デジタル化に関する法制度の備忘録

行政手続等のオンライン化やキャッシュレス化など、デジタル化に関する法制度について書いてます。

第219回国会のデジタル関係法(5)気象業務法の改正

気象業務法の改正)

 第219回臨時国会(10月21日〜12月17日)に成立した、デジタル関係の法律を見てきましたが、今回5回目は気象業務法の改正について見てみます。

 まず、提出理由(気象業務法及び水防法の一部を改正する法律案の)については、以下の通りとなっています。
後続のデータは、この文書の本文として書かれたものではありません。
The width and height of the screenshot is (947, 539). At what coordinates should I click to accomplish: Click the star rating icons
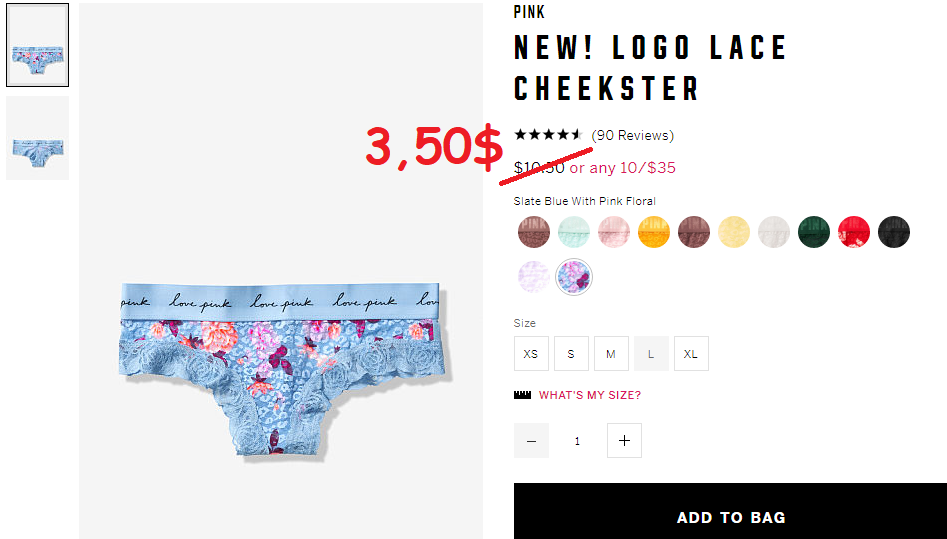point(548,135)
水災による被害の軽減を図るため、洪水の特別警報の創設、国土交通大臣等が共同して行う高潮の予報及び警報の創設、河川管理者等による氾濫等の通報の実施等の措置を講ずるとともに、情報通信技術の進展を踏まえ、予報業務の利用者の保護を図るため、外国法人等が行う予報業務の許可に関する規定の整備等を行う必要がある。これが、この法律案を提出する理由である。

 

 赤文字にした部分が、「情報通史技術の進展を踏まえ」とありますので、デジタル関係といってよいかと思います。

 

(デジタル関係部分の改正概要)

 気象業務法のデジタル関係部分の改正概要資料は、以下のようになっています。

国土交通省HP法案概要資料より抜粋

 

 「情報通信技術の進展等により、日本国内に向けて不適切な気象等の予報業務を行う外国法人等が現れていることから、外国法人等による予報業務に関する規制を強化する必要がある」(概要資料より)という背景を踏まえ「予報業務の利用者の保護を図るため、外国法人等が行う予報業務の許可に関する規定の整備等を行う」(法案提出理由より)という内容の改正となっています。

 具体的には、許可の申請に当たって、国内代表者等の指定を義務付けたり、国内代表者等の所在が不明である場合に、簡易な手続きで許可を取り消すことができるようにするための法改正が行われています。また、許可を取得せずに予報業務を行う者等について、氏名等の公表制度も設けられました。

 

(具体的な改正条文)

 具体的な条文についてですが、国内代表者等の指定の義務付けについては、以下のような条文が新設されています。

 (予報業務の許可の申請)
第十七条の二 前条第一項の許可を受けようとする者は、国土交通省令で定めるところにより、次に掲げる事項を記載した申請書を気象庁長官に提出しなければならない。
 一 氏名又は名称及び住所並びに法人にあつては、その代表者の氏名
  外国法人等(外国の法人及び団体並びに外国に住所を有する個人をいう。次条第二項第四号及び第二十一条第二項において同じ。)にあつては、国内における代表者(同号及び同項において「国内代表者」という。)又は国内における代理人(以下「国内代理人」という。)の氏名又は名称及び国内の住所並びに法人である国内代理人にあつてはその代表者の氏名
 三 予報業務の目的及び範囲
 四 その他国土交通省令で定める事項
2 前項の申請書には、次条第二項第一号から第三号までに該当しないことを誓約する書面その他国土交通省令で定める書類を添付しなければならない。

 

 新設条文は、特にデジタル化に関する用語が入っているわけではないですし、デジタル関係法という感じではないですが、似た内容の規定は、電気通信事業法の「電気通信事業の登録に関する条文にも置かれていました。(届出に関する第16条にも同様の規定があります。)

電気通信事業法(昭和五十九年法律第八十六号)
第十条 前条の登録を受けようとする者は、総務省令で定めるところにより、次の事項を記載した申請書を総務大臣に提出しなければならない。
 一 氏名又は名称及び住所並びに法人にあつては、その代表者の氏名
  外国法人等(外国の法人及び団体並びに外国に住所を有する個人をいう。以下この章及び第百十八条第四号において同じ。)にあつては、国内における代表者又は国内における代理人の氏名又は名称及び国内の住所
 三 業務区域
 四 電気通信設備の概要
 五 その他総務省令で定める事項
2 前項の申請書には、第十二条第一項第一号から第三号までに該当しないことを誓約する書面その他総務省令で定める書類を添付しなければならない。

 

 電気通信事業法のこちらの規定は、令和2年に改正されて、令和3年4月から施行されているものです。デジタルっぽい用語の条文ではないですが、情報通信技術の進展に対応するために必要となっている条文ということは言えるのだろうと思います。

 

 とりあえず以上です。

 第219回国会のデジタル関係法については、今回で一通り確認できたと思います。